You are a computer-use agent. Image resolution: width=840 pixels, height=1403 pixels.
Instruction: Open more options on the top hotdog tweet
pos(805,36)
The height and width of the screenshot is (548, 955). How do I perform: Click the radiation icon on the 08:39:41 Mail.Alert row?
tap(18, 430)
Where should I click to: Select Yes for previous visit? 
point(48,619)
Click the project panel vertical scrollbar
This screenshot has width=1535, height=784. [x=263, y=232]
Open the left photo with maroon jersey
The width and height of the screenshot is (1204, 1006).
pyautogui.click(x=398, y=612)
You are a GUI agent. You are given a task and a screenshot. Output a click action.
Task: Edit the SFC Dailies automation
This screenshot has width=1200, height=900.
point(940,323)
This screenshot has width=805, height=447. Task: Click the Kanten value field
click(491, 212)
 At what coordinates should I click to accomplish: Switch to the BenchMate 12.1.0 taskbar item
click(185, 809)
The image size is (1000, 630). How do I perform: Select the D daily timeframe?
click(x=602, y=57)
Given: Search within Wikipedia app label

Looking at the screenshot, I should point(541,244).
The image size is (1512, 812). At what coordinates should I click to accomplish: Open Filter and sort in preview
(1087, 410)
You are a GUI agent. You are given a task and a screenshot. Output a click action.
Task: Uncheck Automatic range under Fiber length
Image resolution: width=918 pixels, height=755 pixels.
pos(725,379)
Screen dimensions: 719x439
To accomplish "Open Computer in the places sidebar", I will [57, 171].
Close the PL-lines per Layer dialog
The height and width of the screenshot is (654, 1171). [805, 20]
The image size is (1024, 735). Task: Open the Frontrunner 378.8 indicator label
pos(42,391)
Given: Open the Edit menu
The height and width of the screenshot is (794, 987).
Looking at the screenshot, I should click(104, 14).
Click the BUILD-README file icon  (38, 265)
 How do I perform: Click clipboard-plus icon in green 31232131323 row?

**********

> Assignment: Set down only the lines from the line with "The image size is (1024, 735)." through the last line of the data above, keeping both the first and the last.

> Reply to the task:
The image size is (1024, 735). Task: Open the Frontrunner 378.8 indicator label
pos(42,391)
Given: Open the Edit menu
The height and width of the screenshot is (794, 987).
Looking at the screenshot, I should click(104, 14).
Click the BUILD-README file icon  (38, 265)
 How do I perform: Click clipboard-plus icon in green 31232131323 row?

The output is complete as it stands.